Quanto à política de preços da Petrobras, Sampaio discorda que mudar essa política seja a melhor alternativa no momento.

"A política de paridade de preços da Petrobras também afeta diretamente o preço dos combustíveis, mas não vejo a mudança como solução imediata para o problema. Talvez a criação de subsídios seja uma alternativa, mas alterar a política de preços eu vejo como sendo algo arriscado", diz Sampaio.

Petróleo caro no mundo

Apesar da relativa independência na produção de querosene de aviação no Brasil, as empresas têm de acompanhar o valor pago no mercado mundial. Segundo o IBP (Instituto Brasileiro de Petróleo e Gás), mundo afora, o valor das passagens está elevado em decorrência da retomada da demanda. As empresas não estando preparadas para suprir todo o mercado.

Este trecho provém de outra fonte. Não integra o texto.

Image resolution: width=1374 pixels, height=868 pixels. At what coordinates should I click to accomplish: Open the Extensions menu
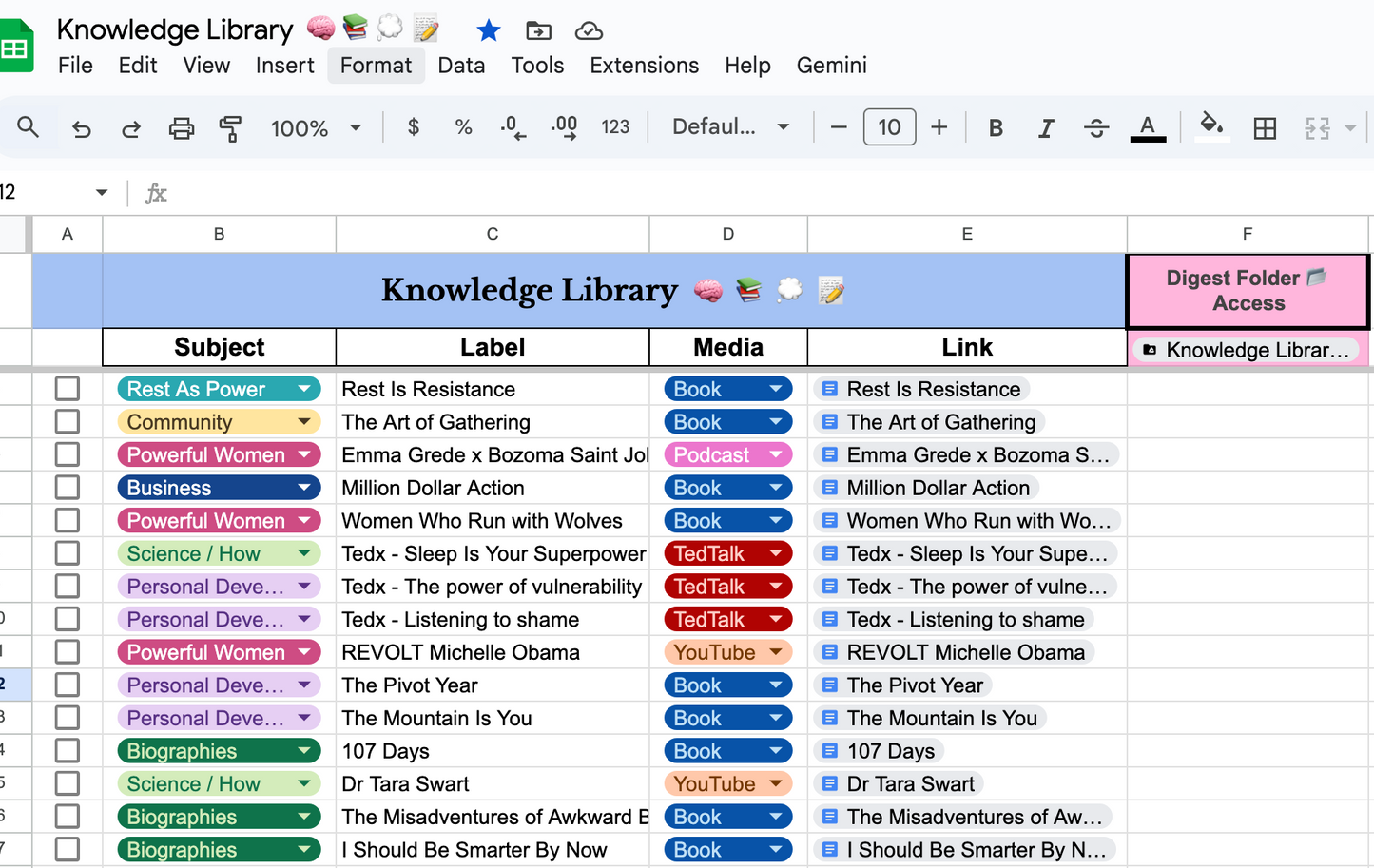click(644, 66)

Ao mesmo tempo, o combustível dos aviões também está mais caro devido a uma restrição na oferta de derivados de petróleo, como ocorre com o diesel. O instituto ainda afirma que, no Brasil, o efeito se acentua pela taxa de câmbio em relação ao dólar.

Para contornar esse problema, o IBP acredita ser necessário aumentar os investimentos em infraestrutura e na cadeia de suprimentos para baratear o custo dos combustíveis e, consequentemente, as passagens.

O custo dos insumos nos preços é sempre um dos componentes, mas o preço da passagens é livre e aumenta conforme a procura, diz o instituto.

ICMS e processos judiciais também atrapalham

Outros dois fatores permanentes contribuem para a alta do custo da passagem no Brasil: o ICMS e a judicialização.

O imposto estadual sobre os combustíveis é uma prática que ocorre apenas em voos nacionais. Um voo de São Paulo para Recife paga ICMS, mas para Buenos Aires (uma distância similar), não. Isso deixa os voos nacionais mais caros.

A judicialização também interfere negativamente no preço das passagens no país, segundo Dany Oliveira, diretor-geral da Iata (Associação Internacional do Transporte Aéreo) no Brasil.

"O Brasil é recordista em processos contra companhias aéreas, com prejuízos para o contribuinte e o consumidor. Dados de 2019, mostram uma ação para cada 1,35 voo operado no Brasil. Já nos EUA, a estatística é de uma ação judicial para cada 7.883 voos", diz Oliveira.